Defense Secretary Donald Rumsfeld told reporters at the Pentagon August 9 that U.S. policy continues to be driven by the 1998 Iraqi Liberation Act, which calls for a change of regime in Iraq.

Quoting from the legislation -- passed by Congress and signed into law by President Bill Clinton -- the secretary said, "It is the policy of the United States to support efforts to remove the regime headed by Saddam Hussein from power in Iraq and to promote the emergence of a democratic government to replace that regime."

Congress and the Executive Branch of successive presidents have expressed the desire for a change of regime in Iraq, Rumsfeld said, because Iraq has weapons of mass destruction, Saddam Hussein has sought to impose his will on neighboring countries, and Iraq has been designated as a terrorist state by the U.S. government. Asked about the U.S. policy of containing the Iraqi leader through sanctions and No-Fly Zones in southern and northern Iraq, he said the containment policy no longer works as well as it initially did.

Rumsfeld's comments came as Under Secretary of State Marc Grossman and Under Secretary of Defense for Policy Douglass Feith met with representatives of the Iraqi opposition in Washington. The secretary indicated that he also hoped to meet briefly with the group, which included representatives of the Iraqi National Congress, the Iraqi National Accord, the Kurdistan Democratic Party, the Patriotic Union of Kurdistan, the Supreme Council for the Islamic Revolution, the Islamic Movement of Iraqi Kurdistan, and the Constitutional Monarchists.

Asked what expectations the U.S. has for a post-Saddam Hussein Iraq, the secretary said, "we would like to see c a single country and not have Iraq broken up into pieces." He said he also envisions a country "that forswears weapons of mass destruction," and that invests in the interests of its people rather than in chemical, biological and nuclear weapons.

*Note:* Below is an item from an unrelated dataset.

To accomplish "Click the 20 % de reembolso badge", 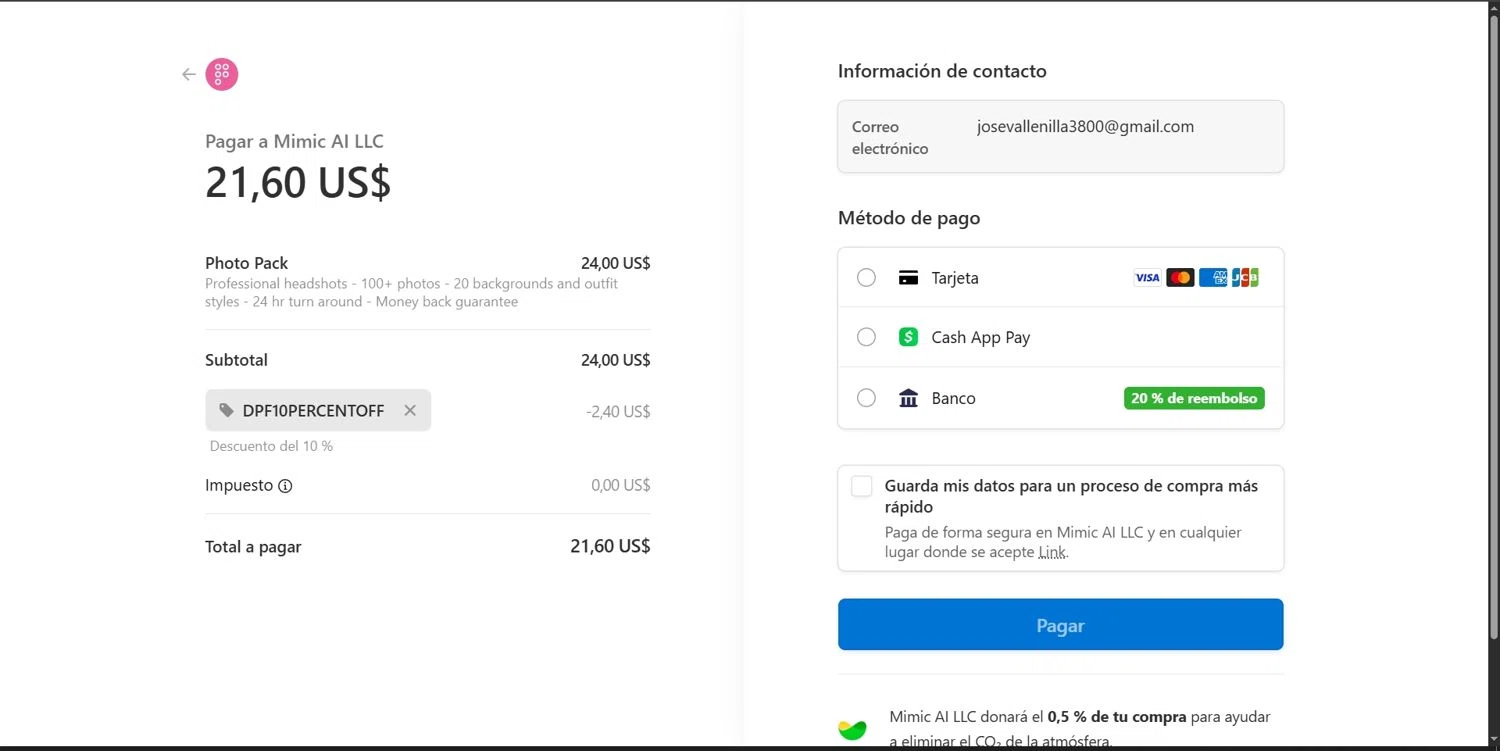I will (x=1194, y=398).
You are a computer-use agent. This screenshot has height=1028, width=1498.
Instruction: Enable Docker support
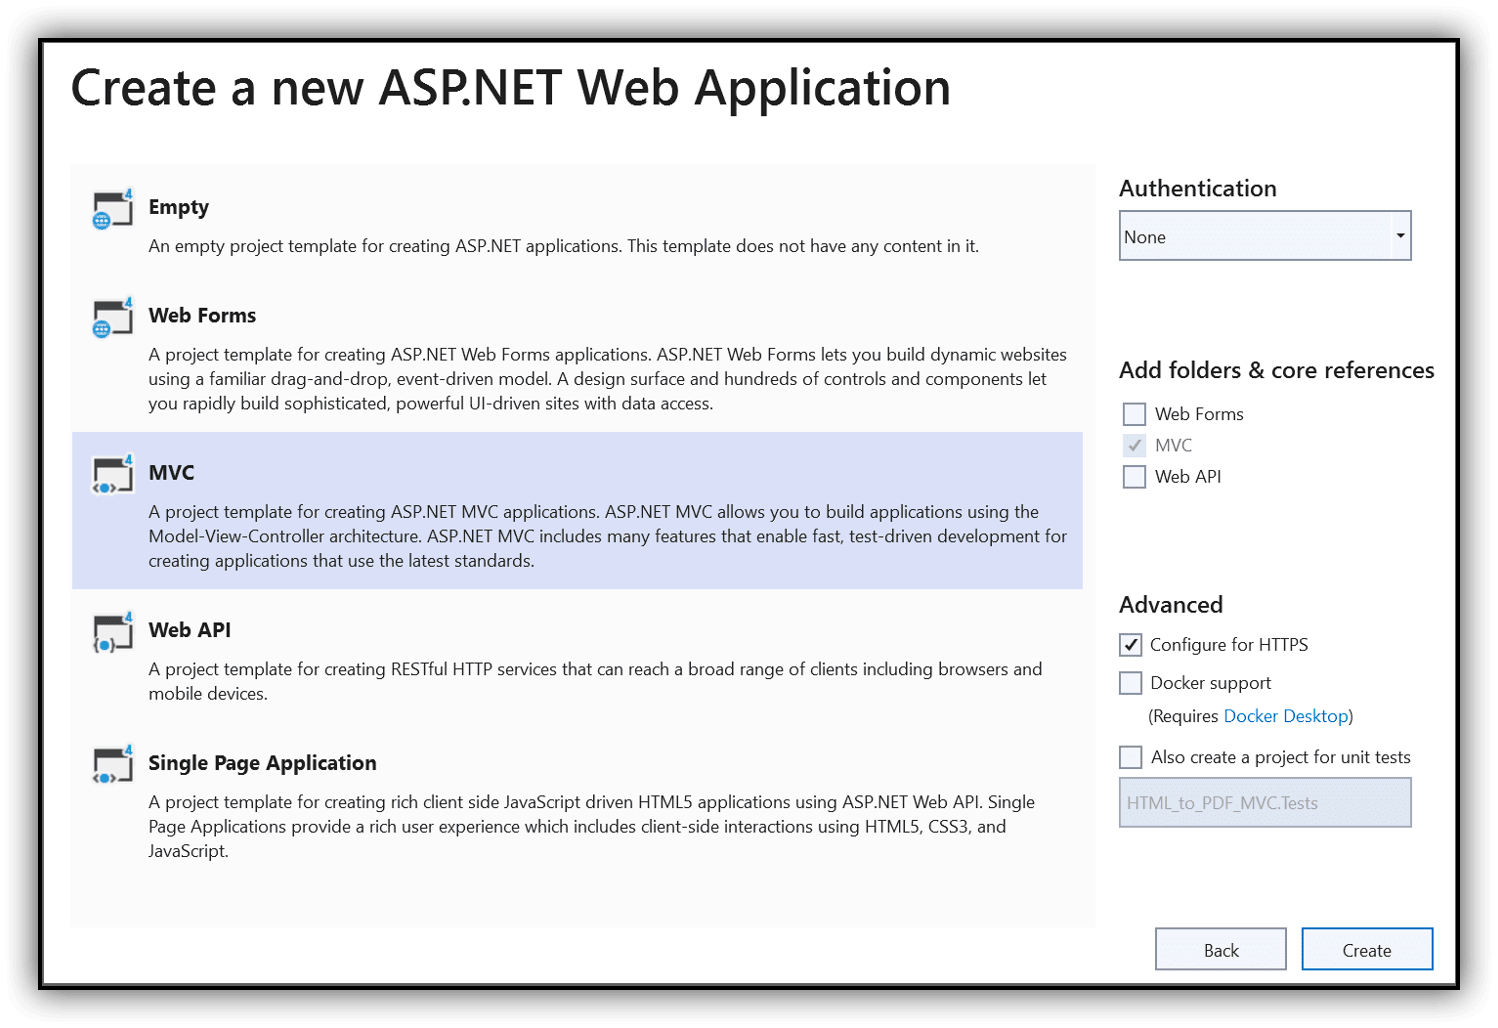pos(1130,682)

The secretary pointed to Afghanistan as a successful model for what could happen in Iraq if individuals were liberated, allowed to vote freely and to work. What has occurred in Afghanistan, he said, while not without concerns for the future, "is a breathtaking accomplishment."

AFGHANISTAN NEEDS BROAD, ONGOING FINANCIAL SUPPORT

Rumsfeld said the United States and other nations are anxious for the Afghan government to begin receiving money promised by outside sources. "There is a lot of money that hasn't been sent," he said, that needs to go to the central government so that President Karzai can begin to assert his influence throughout the country.

Karzai must have the money he needs, the secretary said, to pay for the army, border patrol and police. He has to have the money to show his people in the various regions that life is better than it was under the Taliban "and they ought not to allow the Taliban to invite al-Qaida back into their country, and they ought not to turn it back into a terrorist training camp."

It will take time, the secretary conceded, because liberation, freedom, and democracy are all "untidy" processes. All in all, Rumsfeld said, "It's a very good thing that's happened in Afghanistan."